__Tasks for this exercise__.
a) In the mailing-list message, who is named in the To line?
b) Copy the mailing-list message word for word, taking everything from "From: Dave Chinner" down to "metadata space reservations...".

__Text excerpt__.
============================================================

From: Dave Chinner <david@fromorbit.com>
To: Brian Foster <bfoster@redhat.com>
Cc: linux-xfs@vger.kernel.org, Christoph Hellwig <hch@infradead.org>
Subject: Re: Some questions about per-ag metadata space reservations...
Date: Fri, 15 Sep 2017 11:03:22 +1000 [thread overview]
Message-ID: <20170915010322.GZ17782@dastard> (raw)
In-Reply-To: <20170911132608.GC9135@bfoster.bfoster>
On Mon, Sep 11, 2017 at 09:26:08AM -0400, Brian Foster wrote:
> On Sat, Sep 09, 2017 at 10:25:43AM +1000, Dave Chinner wrote:
> > On Fri, Sep 08, 2017 at 09:33:54AM -0400, Brian Foster wrote:
> > > If that is the case, then it does seem that dynamic reservation based on
> > > current usage could be a solution in-theory. I.e., basing the
> > > reservation on usage effectively bases it against "real" space, whether
> > > the underlying volume is thin or fully allocated. That seems do-able for
> > > the finobt (if we don't end up removing this reservation entirely) as
> > > noted above.

============================================================

__Source data__.
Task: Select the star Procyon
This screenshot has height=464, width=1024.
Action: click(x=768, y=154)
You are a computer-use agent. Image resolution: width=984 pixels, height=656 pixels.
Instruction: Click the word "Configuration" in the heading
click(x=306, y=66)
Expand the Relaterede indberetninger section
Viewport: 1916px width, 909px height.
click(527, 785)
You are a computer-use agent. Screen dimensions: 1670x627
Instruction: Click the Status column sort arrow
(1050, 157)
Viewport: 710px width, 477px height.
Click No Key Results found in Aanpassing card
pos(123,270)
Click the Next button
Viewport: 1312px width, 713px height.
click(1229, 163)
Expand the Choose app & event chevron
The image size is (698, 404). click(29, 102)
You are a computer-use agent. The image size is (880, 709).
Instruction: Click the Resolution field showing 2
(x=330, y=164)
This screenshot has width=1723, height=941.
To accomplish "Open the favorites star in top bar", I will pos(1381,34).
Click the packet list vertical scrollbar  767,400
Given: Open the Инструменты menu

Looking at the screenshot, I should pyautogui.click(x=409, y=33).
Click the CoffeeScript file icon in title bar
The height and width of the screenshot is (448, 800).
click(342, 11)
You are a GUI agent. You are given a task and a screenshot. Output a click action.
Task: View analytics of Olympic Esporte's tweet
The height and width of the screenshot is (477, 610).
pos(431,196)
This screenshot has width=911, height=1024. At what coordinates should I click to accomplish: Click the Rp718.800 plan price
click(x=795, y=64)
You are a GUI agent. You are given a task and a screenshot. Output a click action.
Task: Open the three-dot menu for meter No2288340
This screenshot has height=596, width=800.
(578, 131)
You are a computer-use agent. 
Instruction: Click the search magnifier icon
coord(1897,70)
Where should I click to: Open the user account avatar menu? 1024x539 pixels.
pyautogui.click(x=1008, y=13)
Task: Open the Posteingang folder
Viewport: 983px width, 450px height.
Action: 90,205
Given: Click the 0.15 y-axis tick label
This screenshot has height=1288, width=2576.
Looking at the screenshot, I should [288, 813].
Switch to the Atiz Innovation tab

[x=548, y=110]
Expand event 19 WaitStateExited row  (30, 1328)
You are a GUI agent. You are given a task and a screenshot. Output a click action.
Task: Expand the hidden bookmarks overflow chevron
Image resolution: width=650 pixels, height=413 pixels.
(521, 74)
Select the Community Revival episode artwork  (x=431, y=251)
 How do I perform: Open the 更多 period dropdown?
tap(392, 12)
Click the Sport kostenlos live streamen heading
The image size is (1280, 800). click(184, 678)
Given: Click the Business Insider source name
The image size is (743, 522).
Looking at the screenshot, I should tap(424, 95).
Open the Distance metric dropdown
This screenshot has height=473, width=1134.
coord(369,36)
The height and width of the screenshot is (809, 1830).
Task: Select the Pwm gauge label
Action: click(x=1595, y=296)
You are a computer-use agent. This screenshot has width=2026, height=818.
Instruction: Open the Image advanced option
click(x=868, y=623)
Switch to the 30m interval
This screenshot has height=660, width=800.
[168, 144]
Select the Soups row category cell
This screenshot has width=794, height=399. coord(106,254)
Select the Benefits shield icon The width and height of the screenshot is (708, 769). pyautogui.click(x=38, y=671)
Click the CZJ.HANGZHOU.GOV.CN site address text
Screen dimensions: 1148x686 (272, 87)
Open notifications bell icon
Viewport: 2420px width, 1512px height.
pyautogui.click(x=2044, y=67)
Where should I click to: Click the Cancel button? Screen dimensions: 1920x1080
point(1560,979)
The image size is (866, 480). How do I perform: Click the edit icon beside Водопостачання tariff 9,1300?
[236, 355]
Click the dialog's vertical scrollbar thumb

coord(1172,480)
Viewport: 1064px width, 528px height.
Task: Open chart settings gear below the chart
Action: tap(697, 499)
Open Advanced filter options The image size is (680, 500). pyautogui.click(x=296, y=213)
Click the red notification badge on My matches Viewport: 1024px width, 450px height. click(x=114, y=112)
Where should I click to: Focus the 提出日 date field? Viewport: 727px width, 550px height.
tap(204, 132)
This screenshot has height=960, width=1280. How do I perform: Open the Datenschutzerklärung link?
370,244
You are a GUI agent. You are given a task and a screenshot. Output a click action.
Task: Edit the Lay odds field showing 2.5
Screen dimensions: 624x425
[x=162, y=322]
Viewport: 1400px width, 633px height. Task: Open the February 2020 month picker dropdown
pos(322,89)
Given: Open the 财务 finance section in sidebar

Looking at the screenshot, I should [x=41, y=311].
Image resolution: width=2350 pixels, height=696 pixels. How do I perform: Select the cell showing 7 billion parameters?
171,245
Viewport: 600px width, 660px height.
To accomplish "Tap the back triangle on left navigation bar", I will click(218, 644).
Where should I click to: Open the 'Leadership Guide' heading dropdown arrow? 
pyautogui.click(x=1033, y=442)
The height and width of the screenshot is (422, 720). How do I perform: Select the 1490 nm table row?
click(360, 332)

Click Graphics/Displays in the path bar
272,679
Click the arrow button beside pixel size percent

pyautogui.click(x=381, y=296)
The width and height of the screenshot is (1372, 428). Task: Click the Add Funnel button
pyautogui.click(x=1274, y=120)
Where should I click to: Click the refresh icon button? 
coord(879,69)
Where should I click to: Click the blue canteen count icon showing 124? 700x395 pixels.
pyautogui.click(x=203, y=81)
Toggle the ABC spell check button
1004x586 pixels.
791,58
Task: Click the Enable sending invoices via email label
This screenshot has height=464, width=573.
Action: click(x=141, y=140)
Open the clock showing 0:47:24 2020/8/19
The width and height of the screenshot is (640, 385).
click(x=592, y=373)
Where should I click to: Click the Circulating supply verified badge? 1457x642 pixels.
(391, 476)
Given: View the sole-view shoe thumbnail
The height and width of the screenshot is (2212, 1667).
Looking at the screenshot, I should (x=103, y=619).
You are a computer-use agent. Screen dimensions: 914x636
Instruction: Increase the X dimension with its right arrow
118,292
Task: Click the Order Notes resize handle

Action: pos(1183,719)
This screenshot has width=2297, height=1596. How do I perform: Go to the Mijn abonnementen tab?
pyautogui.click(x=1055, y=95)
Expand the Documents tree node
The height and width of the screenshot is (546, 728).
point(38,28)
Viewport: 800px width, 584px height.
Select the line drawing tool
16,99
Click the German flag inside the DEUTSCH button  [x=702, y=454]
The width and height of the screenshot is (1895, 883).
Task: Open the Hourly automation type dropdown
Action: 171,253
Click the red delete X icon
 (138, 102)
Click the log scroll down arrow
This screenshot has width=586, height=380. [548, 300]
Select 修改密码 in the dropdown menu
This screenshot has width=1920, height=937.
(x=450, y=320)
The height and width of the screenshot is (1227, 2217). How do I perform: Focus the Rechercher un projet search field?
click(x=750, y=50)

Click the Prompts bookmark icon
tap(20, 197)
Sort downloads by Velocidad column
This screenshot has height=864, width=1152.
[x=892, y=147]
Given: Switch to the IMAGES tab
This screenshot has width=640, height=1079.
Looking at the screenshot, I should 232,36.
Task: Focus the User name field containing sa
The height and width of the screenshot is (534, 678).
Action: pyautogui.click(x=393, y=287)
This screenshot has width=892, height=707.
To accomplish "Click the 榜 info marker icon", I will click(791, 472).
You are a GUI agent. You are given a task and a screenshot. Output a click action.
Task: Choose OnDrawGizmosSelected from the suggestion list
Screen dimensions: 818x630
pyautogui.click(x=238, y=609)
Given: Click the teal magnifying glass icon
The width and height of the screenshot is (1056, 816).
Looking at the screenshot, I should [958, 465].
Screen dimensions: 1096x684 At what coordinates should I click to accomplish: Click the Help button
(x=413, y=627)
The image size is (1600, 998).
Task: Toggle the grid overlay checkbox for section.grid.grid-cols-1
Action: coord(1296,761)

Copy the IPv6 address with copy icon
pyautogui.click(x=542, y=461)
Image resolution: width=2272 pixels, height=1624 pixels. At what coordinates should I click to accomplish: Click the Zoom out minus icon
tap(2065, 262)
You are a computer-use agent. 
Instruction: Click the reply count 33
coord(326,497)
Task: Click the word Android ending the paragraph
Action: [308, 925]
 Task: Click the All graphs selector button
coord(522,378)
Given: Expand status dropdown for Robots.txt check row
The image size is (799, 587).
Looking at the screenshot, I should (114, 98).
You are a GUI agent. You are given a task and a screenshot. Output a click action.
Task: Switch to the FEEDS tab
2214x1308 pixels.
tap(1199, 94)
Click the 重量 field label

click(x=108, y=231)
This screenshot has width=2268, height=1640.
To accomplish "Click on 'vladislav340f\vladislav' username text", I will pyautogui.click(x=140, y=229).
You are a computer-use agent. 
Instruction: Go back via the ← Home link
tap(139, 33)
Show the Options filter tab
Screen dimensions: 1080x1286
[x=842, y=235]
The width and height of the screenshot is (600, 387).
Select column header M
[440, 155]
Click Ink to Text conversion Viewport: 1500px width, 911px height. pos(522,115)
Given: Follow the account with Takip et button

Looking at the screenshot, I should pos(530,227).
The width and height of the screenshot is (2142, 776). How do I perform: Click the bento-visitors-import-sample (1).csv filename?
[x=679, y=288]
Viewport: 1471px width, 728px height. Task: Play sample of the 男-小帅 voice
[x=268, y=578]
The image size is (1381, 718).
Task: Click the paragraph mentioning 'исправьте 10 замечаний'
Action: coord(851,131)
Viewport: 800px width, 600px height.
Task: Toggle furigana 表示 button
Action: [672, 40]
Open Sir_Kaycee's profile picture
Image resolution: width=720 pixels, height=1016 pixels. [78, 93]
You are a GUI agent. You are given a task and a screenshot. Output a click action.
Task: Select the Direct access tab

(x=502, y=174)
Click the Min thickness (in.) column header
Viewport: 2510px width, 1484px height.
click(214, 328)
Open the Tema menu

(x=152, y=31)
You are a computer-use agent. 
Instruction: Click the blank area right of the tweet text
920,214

============================================================

__Outputs by task__.
a) Brian Foster <bfoster@redhat.com>

b)
From: Dave Chinner <david@fromorbit.com>
To: Brian Foster <bfoster@redhat.com>
Cc: linux-xfs@vger.kernel.org, Christoph Hellwig <hch@infradead.org>
Subject: Re: Some questions about per-ag metadata space reservations...